- **THE PROBLEM**:
Return, exactly and in full, the lines of the records below starting at the one with "The image size is (1085, 517)." and ending at the one with "Given: Switch to the Cash Flow tab", and no other lines.

- **RECORDS FOR THE TASK**:

□ □ □ □

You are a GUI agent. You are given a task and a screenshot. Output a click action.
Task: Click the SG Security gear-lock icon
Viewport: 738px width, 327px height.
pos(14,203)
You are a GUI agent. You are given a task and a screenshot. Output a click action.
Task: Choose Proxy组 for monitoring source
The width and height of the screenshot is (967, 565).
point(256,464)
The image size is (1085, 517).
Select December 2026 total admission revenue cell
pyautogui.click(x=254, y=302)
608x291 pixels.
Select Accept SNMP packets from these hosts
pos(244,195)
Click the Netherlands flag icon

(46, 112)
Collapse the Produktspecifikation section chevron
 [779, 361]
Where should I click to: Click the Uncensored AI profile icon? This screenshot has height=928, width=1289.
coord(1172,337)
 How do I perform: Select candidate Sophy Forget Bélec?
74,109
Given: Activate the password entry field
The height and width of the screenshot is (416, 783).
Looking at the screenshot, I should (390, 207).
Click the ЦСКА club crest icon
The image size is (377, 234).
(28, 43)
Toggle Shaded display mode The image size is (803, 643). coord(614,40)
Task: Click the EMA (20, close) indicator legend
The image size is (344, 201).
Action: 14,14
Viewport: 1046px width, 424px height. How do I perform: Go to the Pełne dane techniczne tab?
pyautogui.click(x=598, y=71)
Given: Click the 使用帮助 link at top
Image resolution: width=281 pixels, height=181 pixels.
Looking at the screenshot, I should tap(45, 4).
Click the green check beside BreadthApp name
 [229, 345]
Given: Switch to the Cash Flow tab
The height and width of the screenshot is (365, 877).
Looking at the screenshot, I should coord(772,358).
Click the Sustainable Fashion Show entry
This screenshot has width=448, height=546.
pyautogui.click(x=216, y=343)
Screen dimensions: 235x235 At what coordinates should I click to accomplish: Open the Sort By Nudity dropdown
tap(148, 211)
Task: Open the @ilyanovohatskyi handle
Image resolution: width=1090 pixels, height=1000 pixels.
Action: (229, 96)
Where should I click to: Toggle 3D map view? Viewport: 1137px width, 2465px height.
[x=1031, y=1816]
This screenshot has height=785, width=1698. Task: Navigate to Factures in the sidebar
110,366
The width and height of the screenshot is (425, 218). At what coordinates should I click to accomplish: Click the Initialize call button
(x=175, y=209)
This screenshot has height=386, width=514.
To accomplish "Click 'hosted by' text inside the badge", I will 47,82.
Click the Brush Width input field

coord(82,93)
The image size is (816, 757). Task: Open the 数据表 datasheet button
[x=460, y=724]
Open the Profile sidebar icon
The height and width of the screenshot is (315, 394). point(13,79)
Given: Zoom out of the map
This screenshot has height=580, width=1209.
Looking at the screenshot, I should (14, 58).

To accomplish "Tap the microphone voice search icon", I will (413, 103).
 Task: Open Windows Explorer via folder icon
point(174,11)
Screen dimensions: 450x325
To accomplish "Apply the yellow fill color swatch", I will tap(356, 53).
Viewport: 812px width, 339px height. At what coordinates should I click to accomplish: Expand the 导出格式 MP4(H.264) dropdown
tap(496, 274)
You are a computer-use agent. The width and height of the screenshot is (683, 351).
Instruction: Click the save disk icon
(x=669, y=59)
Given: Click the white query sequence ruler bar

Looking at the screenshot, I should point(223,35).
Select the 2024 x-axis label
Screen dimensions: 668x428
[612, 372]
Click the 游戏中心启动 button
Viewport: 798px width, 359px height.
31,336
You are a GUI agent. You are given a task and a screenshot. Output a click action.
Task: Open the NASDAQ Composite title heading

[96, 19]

□ □ □ □

- **OUTPUT OF THE EXERCISE**:
The image size is (1085, 517).
Select December 2026 total admission revenue cell
pyautogui.click(x=254, y=302)
608x291 pixels.
Select Accept SNMP packets from these hosts
pos(244,195)
Click the Netherlands flag icon

(46, 112)
Collapse the Produktspecifikation section chevron
 [779, 361]
Where should I click to: Click the Uncensored AI profile icon? This screenshot has height=928, width=1289.
coord(1172,337)
 How do I perform: Select candidate Sophy Forget Bélec?
74,109
Given: Activate the password entry field
The height and width of the screenshot is (416, 783).
Looking at the screenshot, I should (390, 207).
Click the ЦСКА club crest icon
The image size is (377, 234).
(28, 43)
Toggle Shaded display mode The image size is (803, 643). coord(614,40)
Task: Click the EMA (20, close) indicator legend
The image size is (344, 201).
Action: 14,14
Viewport: 1046px width, 424px height. How do I perform: Go to the Pełne dane techniczne tab?
pyautogui.click(x=598, y=71)
Given: Click the 使用帮助 link at top
Image resolution: width=281 pixels, height=181 pixels.
Looking at the screenshot, I should tap(45, 4).
Click the green check beside BreadthApp name
 [229, 345]
Given: Switch to the Cash Flow tab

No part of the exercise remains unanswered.